▸ WHAT IS BEING ASKED
Return exactly the lines from the one containing "[Menu] (742, 337)" through the last line of the records below, both included, and leave out any pictures.

▸ EXERCISE DATA
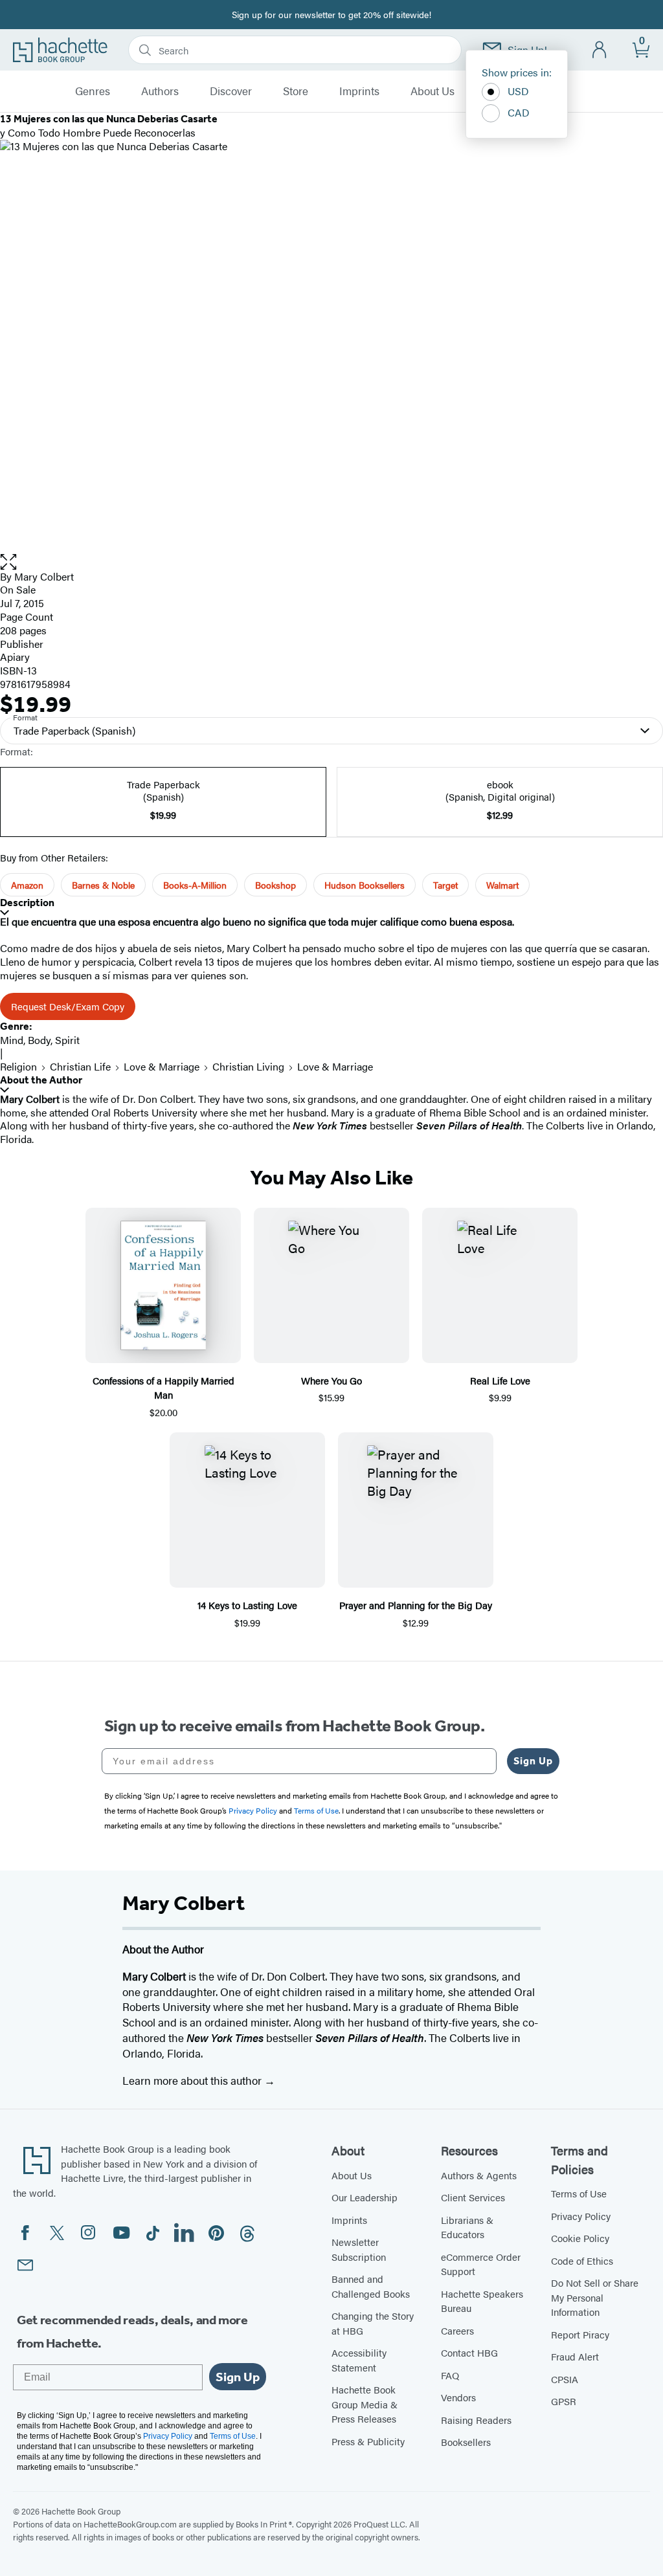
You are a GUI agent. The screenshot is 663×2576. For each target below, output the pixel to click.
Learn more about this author (193, 2080)
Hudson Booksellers (364, 884)
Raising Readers (476, 2419)
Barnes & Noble (103, 884)
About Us (432, 91)
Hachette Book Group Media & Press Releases (365, 2403)
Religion (18, 1066)
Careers (457, 2330)
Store (295, 91)
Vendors (458, 2397)
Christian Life (80, 1066)
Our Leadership (365, 2197)
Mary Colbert (44, 576)
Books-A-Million (195, 884)
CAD (519, 112)
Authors (160, 91)
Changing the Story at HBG (373, 2323)
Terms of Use (579, 2193)
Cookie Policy (580, 2238)
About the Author (41, 1080)
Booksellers (466, 2441)
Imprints (359, 91)
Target (445, 884)
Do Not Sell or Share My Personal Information (594, 2297)
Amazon (27, 884)
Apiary (15, 656)
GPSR (563, 2401)
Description (27, 902)
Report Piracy (580, 2334)
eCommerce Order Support (481, 2264)
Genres (92, 91)
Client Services (473, 2197)
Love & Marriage (161, 1066)
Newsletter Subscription (359, 2249)
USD (518, 90)
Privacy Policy (581, 2216)
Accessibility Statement (359, 2360)
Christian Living (248, 1066)
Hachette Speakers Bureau (482, 2301)
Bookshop (275, 884)
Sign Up (533, 1761)
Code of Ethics (582, 2260)
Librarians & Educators (467, 2227)
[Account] (600, 50)
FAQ (450, 2375)
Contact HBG (469, 2352)
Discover (231, 91)
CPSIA (564, 2379)
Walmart (502, 884)
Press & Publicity (368, 2441)
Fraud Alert (575, 2356)
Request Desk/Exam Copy (67, 1006)
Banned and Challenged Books (371, 2286)
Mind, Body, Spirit (40, 1039)
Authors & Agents (479, 2175)
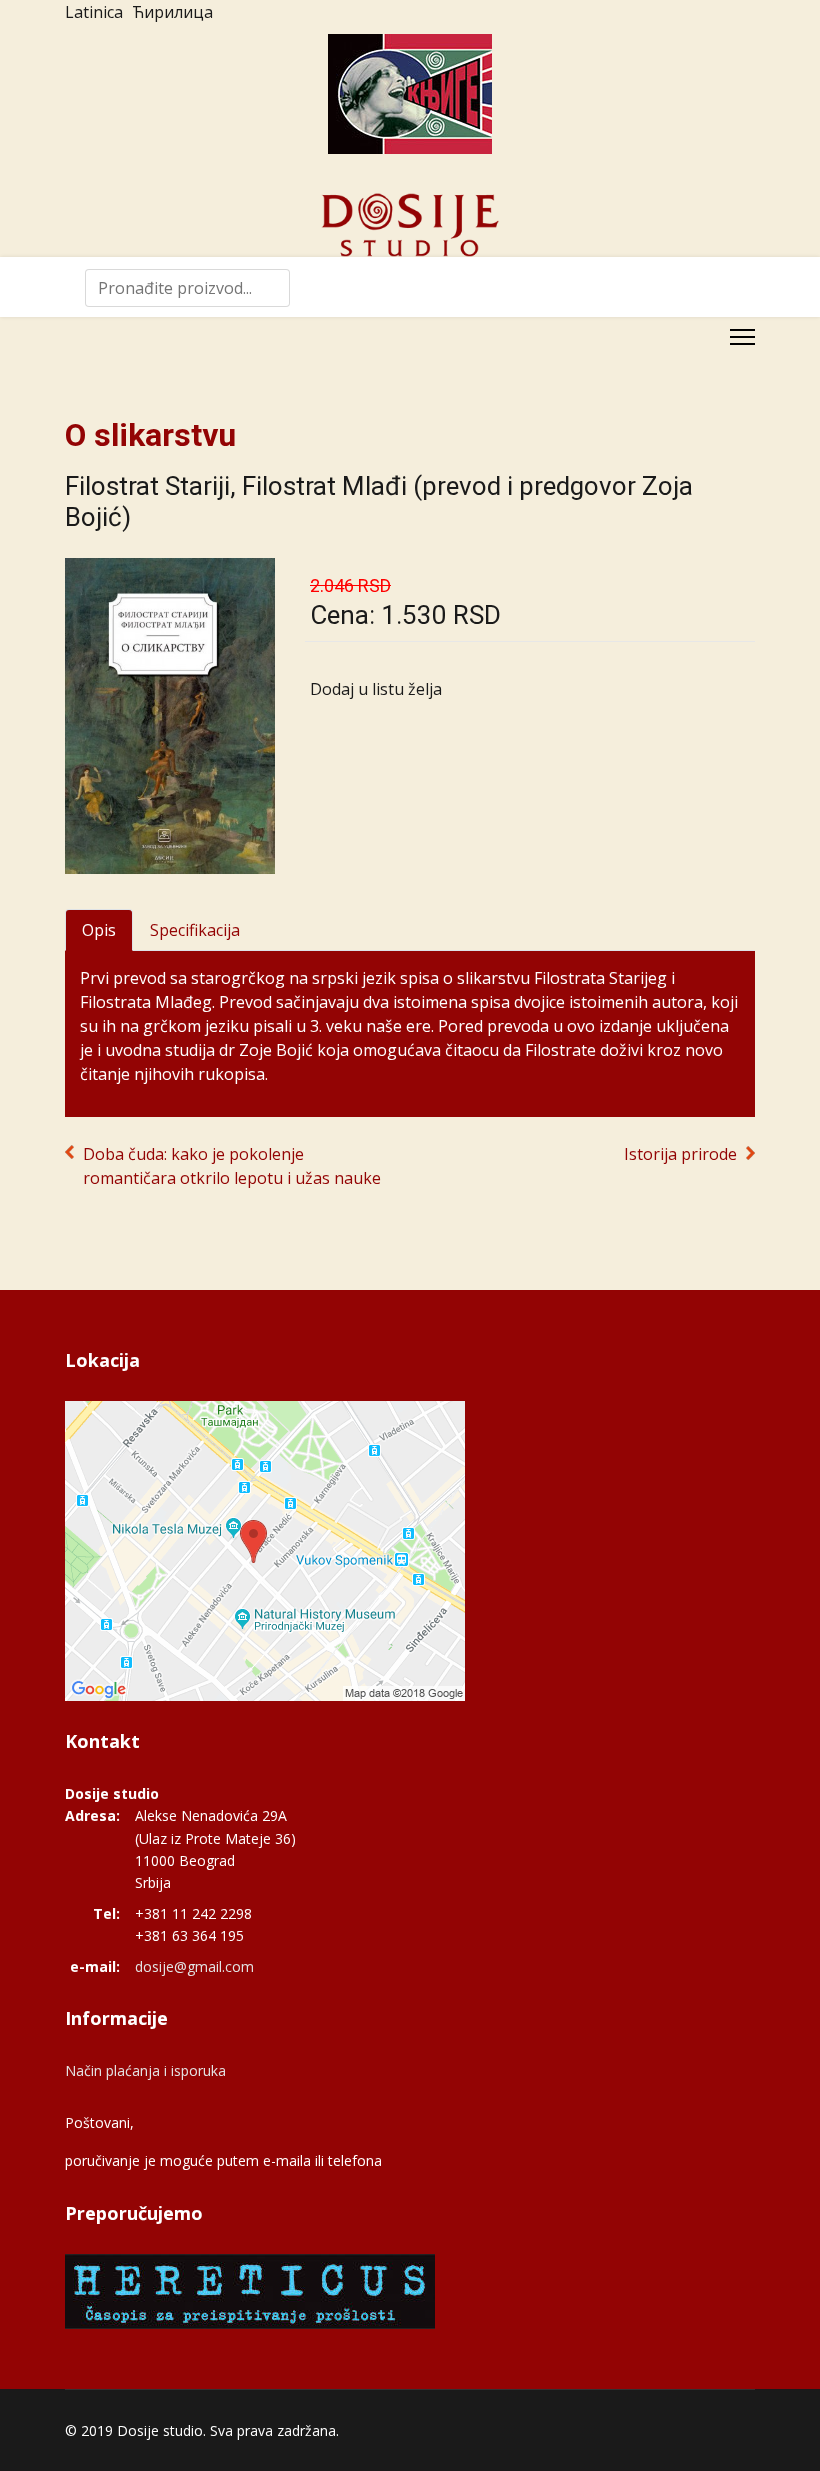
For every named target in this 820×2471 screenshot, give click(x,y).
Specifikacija (195, 930)
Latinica (94, 12)
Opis (99, 930)
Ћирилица (172, 12)
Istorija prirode (680, 1154)
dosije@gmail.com (194, 1966)
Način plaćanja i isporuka (145, 2070)
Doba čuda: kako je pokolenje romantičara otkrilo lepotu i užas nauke (232, 1166)
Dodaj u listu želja (376, 689)
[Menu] (742, 337)
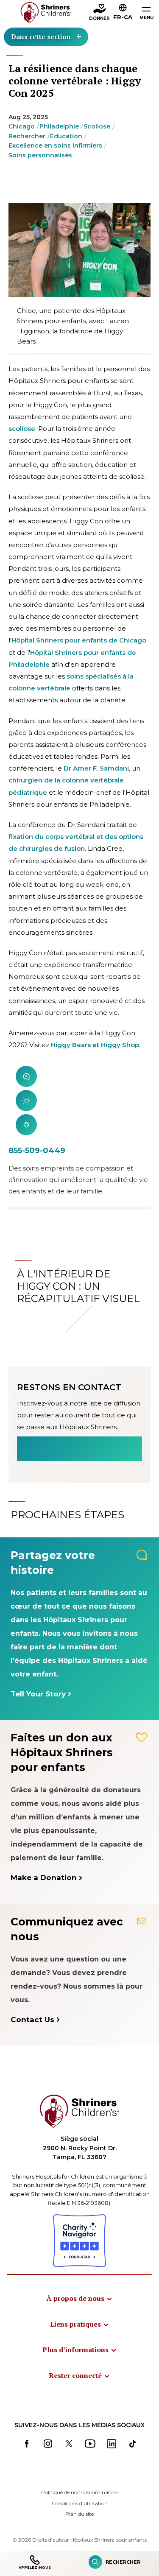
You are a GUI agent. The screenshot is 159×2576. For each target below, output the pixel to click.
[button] (122, 13)
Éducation (66, 136)
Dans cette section (41, 36)
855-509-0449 (36, 1150)
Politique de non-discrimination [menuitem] (79, 2492)
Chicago (21, 126)
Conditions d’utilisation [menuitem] (80, 2503)
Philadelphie (59, 126)
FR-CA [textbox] (122, 17)
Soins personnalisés (40, 155)
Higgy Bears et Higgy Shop (95, 1045)
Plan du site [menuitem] (79, 2514)
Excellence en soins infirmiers (55, 145)
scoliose (21, 429)
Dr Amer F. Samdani (96, 768)
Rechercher (26, 136)
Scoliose (97, 126)
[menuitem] (80, 2298)
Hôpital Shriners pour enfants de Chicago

▸ EXERCISE RESPONSE
[Menu] (742, 337)
You are a GUI agent. The screenshot is 159×2576. For each target below, output the pixel to click.
[button] (122, 13)
Éducation (66, 136)
Dans cette section (41, 36)
855-509-0449 (36, 1150)
Politique de non-discrimination [menuitem] (79, 2492)
Chicago (21, 126)
Conditions d’utilisation [menuitem] (80, 2503)
Philadelphie (59, 126)
FR-CA [textbox] (122, 17)
Soins personnalisés (40, 155)
Higgy Bears et Higgy Shop (95, 1045)
Plan du site [menuitem] (79, 2514)
Excellence en soins infirmiers (55, 145)
scoliose (21, 429)
Dr Amer F. Samdani (96, 768)
Rechercher (26, 136)
Scoliose (97, 126)
[menuitem] (80, 2298)
Hôpital Shriners pour enfants de Chicago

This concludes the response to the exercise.